Rewrite the records from the line with "At what coordinates" to the line with "pos(509,546)", replacing "screenshot" with "screen capture" and leaving everything else as it is.

━━━━━━━━━━━━━━━━

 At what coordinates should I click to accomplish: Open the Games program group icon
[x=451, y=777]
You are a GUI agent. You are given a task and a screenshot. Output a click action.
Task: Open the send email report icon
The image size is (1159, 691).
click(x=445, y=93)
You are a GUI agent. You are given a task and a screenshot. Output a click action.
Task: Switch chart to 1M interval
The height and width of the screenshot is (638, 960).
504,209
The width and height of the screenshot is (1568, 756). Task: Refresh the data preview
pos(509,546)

━━━━━━━━━━━━━━━━

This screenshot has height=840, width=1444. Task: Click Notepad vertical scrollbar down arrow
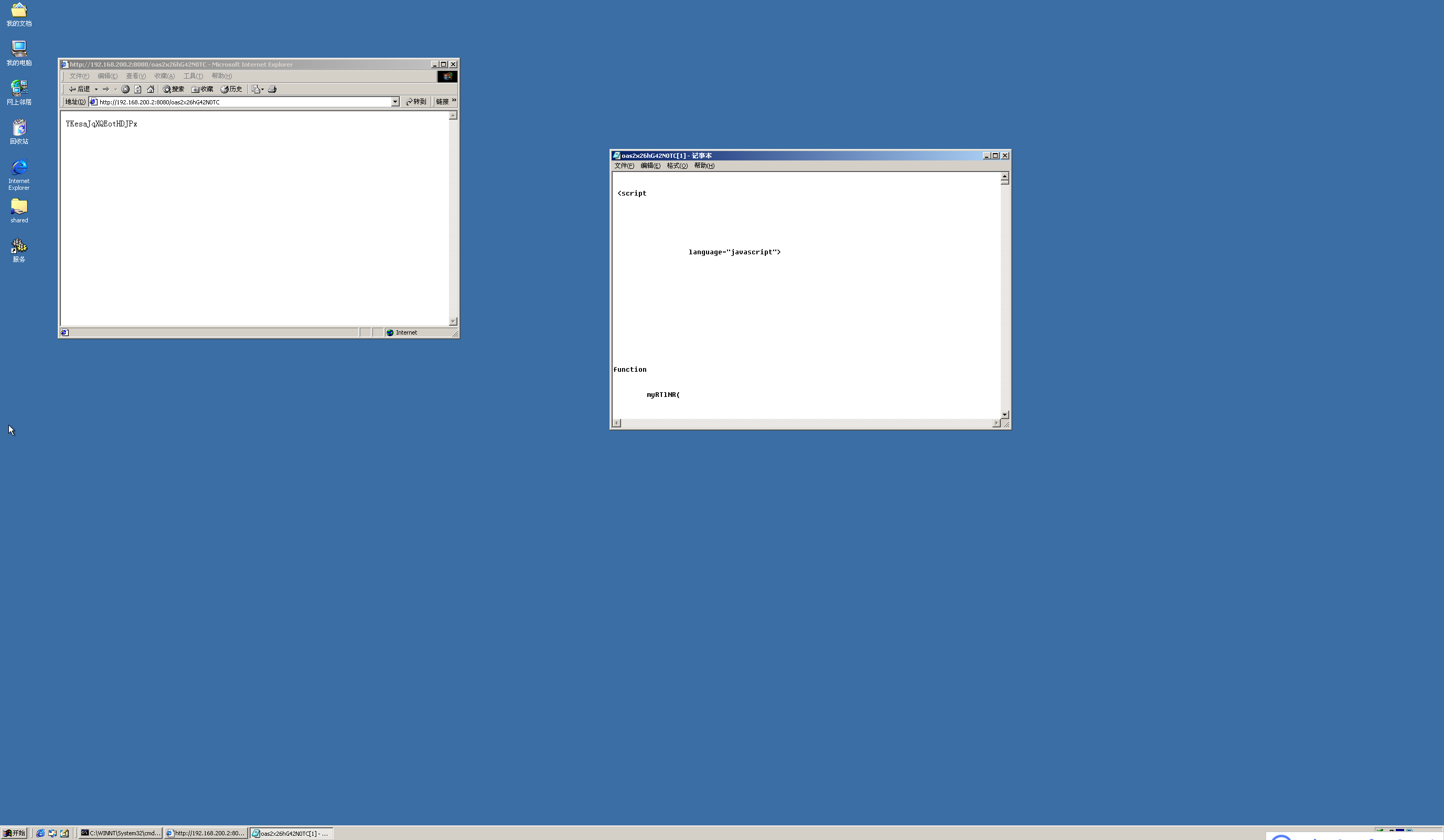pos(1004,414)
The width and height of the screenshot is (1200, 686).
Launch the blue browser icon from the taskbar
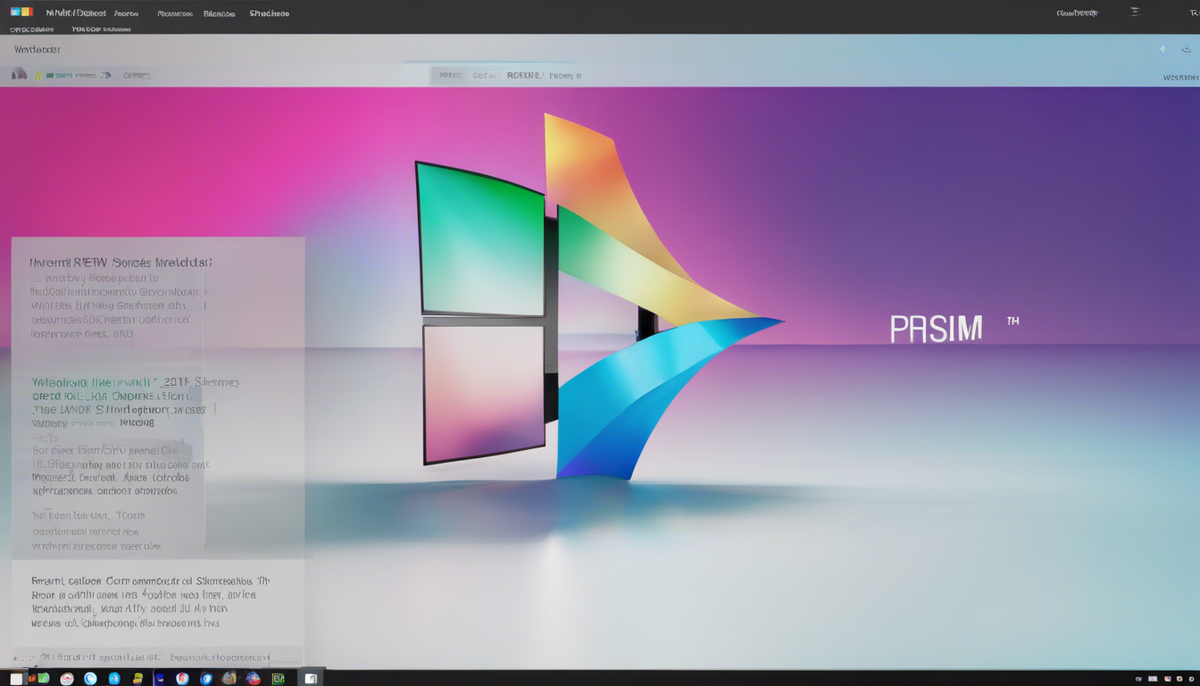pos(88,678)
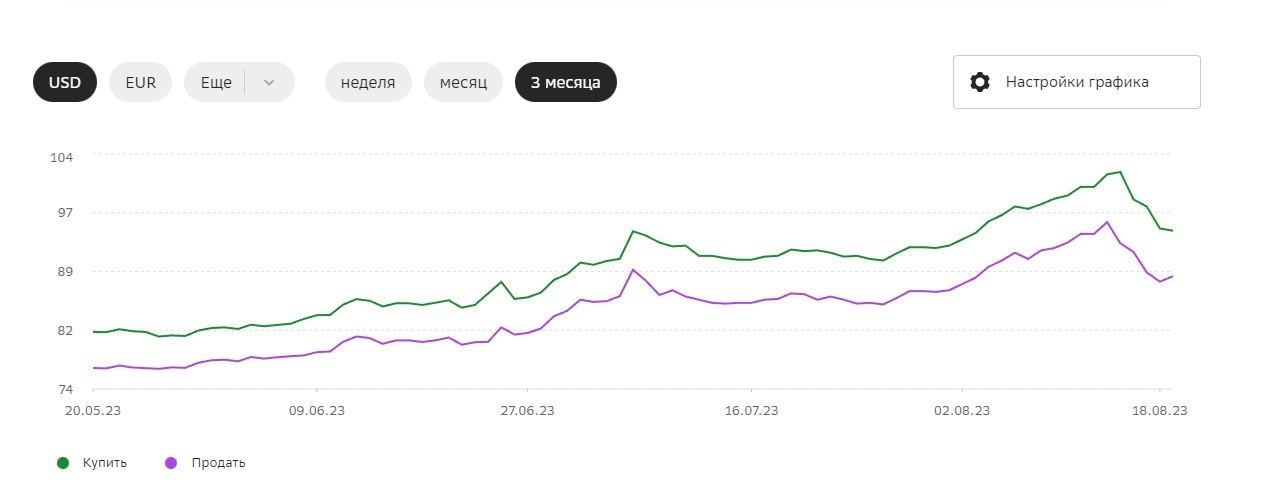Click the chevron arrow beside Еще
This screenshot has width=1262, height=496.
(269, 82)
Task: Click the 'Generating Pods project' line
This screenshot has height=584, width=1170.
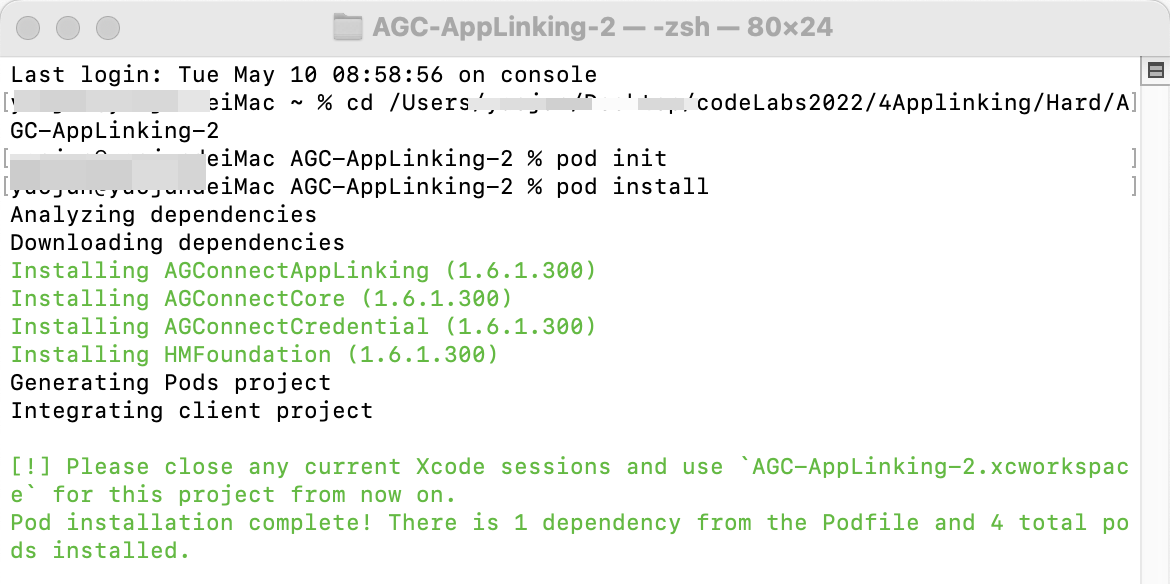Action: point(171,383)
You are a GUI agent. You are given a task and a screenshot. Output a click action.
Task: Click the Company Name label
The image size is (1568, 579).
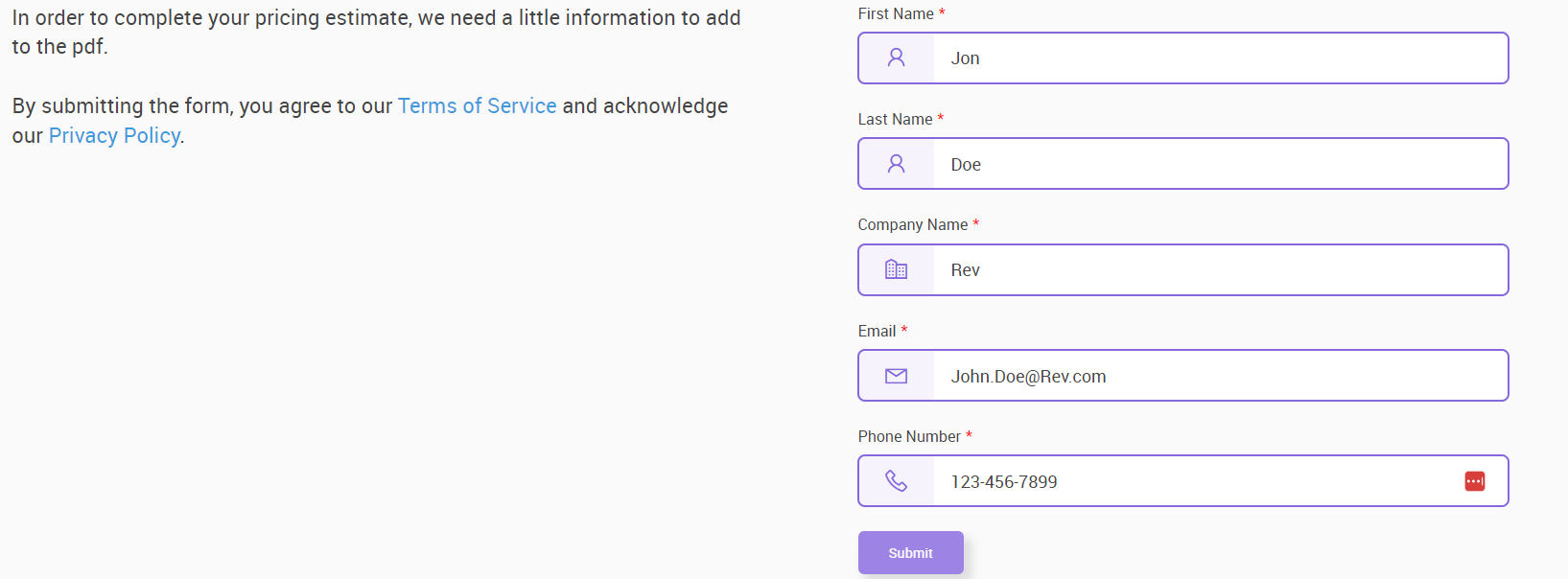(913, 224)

━━━━━━━━━━━━━━━━

(OUTPUT OF THE EXERCISE):
 At what coordinates should I click to accomplish: Open the Games program group icon
[x=451, y=777]
You are a GUI agent. You are given a task and a screen capture. Output a click action.
Task: Open the send email report icon
The image size is (1159, 691).
click(x=445, y=93)
You are a GUI agent. You are given a task and a screen capture. Output a click action.
Task: Switch chart to 1M interval
The height and width of the screen capture is (638, 960).
504,209
The width and height of the screen capture is (1568, 756). Task: Refresh the data preview
pos(509,546)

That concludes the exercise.